Reproduce the records word for word, starting at the very first line and stopping after the line that contains "tap(615, 23)".

↓

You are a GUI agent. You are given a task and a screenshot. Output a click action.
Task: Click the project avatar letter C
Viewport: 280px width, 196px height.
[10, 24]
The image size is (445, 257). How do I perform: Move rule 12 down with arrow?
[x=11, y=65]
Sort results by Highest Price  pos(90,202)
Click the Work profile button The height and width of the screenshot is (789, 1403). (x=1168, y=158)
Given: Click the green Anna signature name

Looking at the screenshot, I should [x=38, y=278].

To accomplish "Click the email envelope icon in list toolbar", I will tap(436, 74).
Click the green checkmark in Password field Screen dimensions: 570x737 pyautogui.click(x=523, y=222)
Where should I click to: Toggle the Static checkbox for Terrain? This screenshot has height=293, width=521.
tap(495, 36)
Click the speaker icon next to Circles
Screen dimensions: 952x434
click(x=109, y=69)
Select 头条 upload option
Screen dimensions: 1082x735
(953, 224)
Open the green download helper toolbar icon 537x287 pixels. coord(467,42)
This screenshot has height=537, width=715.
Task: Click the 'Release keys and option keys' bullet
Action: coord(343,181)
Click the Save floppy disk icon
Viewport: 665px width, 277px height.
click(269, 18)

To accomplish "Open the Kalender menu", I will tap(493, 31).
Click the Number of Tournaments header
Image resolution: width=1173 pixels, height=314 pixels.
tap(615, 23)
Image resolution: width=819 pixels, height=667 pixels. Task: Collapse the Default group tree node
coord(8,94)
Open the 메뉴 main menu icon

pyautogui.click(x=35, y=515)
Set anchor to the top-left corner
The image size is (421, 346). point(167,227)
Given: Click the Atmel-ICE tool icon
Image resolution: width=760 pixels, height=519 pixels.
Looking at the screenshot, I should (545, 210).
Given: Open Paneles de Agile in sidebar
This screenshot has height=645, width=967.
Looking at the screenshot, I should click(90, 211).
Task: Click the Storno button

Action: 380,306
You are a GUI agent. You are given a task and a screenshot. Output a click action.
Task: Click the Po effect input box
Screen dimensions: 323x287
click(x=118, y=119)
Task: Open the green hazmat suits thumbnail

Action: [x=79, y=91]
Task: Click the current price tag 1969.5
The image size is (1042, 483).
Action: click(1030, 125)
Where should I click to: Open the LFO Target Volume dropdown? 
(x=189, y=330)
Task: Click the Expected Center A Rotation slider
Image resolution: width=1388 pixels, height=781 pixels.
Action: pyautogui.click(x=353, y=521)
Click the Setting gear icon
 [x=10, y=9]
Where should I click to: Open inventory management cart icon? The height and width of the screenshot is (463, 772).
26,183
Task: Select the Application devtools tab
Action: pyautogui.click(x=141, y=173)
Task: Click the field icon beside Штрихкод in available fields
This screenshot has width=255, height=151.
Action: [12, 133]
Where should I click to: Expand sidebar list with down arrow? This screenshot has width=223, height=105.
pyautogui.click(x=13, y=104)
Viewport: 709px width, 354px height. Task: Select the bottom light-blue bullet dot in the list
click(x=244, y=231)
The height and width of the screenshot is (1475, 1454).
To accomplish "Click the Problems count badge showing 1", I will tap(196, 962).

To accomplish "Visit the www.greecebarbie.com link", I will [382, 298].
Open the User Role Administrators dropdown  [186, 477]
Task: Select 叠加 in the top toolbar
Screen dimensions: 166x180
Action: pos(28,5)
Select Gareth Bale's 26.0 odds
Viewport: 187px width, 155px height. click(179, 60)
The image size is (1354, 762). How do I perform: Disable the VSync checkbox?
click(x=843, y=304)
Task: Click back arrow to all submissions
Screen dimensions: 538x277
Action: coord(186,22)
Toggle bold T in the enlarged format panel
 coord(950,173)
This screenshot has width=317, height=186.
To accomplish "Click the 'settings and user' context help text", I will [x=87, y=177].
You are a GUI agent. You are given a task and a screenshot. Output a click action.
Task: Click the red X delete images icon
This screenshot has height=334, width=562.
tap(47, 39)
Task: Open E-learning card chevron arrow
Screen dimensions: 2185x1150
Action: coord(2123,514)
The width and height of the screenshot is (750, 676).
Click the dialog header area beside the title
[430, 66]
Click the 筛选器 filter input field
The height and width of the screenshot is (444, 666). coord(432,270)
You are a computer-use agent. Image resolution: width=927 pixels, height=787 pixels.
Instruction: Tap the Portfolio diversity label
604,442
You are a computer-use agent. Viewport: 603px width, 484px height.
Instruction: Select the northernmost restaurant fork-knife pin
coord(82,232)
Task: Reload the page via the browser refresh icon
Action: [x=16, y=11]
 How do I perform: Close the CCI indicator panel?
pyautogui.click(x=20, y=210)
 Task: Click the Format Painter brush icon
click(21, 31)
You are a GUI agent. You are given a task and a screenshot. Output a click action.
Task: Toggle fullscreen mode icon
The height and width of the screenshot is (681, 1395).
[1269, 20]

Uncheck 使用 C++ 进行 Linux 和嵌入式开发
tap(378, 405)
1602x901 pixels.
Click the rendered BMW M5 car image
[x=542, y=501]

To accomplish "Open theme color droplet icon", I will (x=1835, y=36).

↑

→ **THE RESPONSE**
You are a GUI agent. You are given a task and a screenshot. Output a click action.
Task: Click the project avatar letter C
Viewport: 280px width, 196px height.
[10, 24]
The image size is (445, 257). How do I perform: Move rule 12 down with arrow?
[x=11, y=65]
Sort results by Highest Price  pos(90,202)
Click the Work profile button The height and width of the screenshot is (789, 1403). (x=1168, y=158)
Given: Click the green Anna signature name

Looking at the screenshot, I should [x=38, y=278].

To accomplish "Click the email envelope icon in list toolbar", I will tap(436, 74).
Click the green checkmark in Password field Screen dimensions: 570x737 pyautogui.click(x=523, y=222)
Where should I click to: Toggle the Static checkbox for Terrain? This screenshot has height=293, width=521.
tap(495, 36)
Click the speaker icon next to Circles
Screen dimensions: 952x434
click(x=109, y=69)
Select 头条 upload option
Screen dimensions: 1082x735
(953, 224)
Open the green download helper toolbar icon 537x287 pixels. coord(467,42)
This screenshot has height=537, width=715.
Task: Click the 'Release keys and option keys' bullet
Action: coord(343,181)
Click the Save floppy disk icon
Viewport: 665px width, 277px height.
click(269, 18)

To accomplish "Open the Kalender menu", I will tap(493, 31).
Click the Number of Tournaments header
Image resolution: width=1173 pixels, height=314 pixels.
tap(615, 23)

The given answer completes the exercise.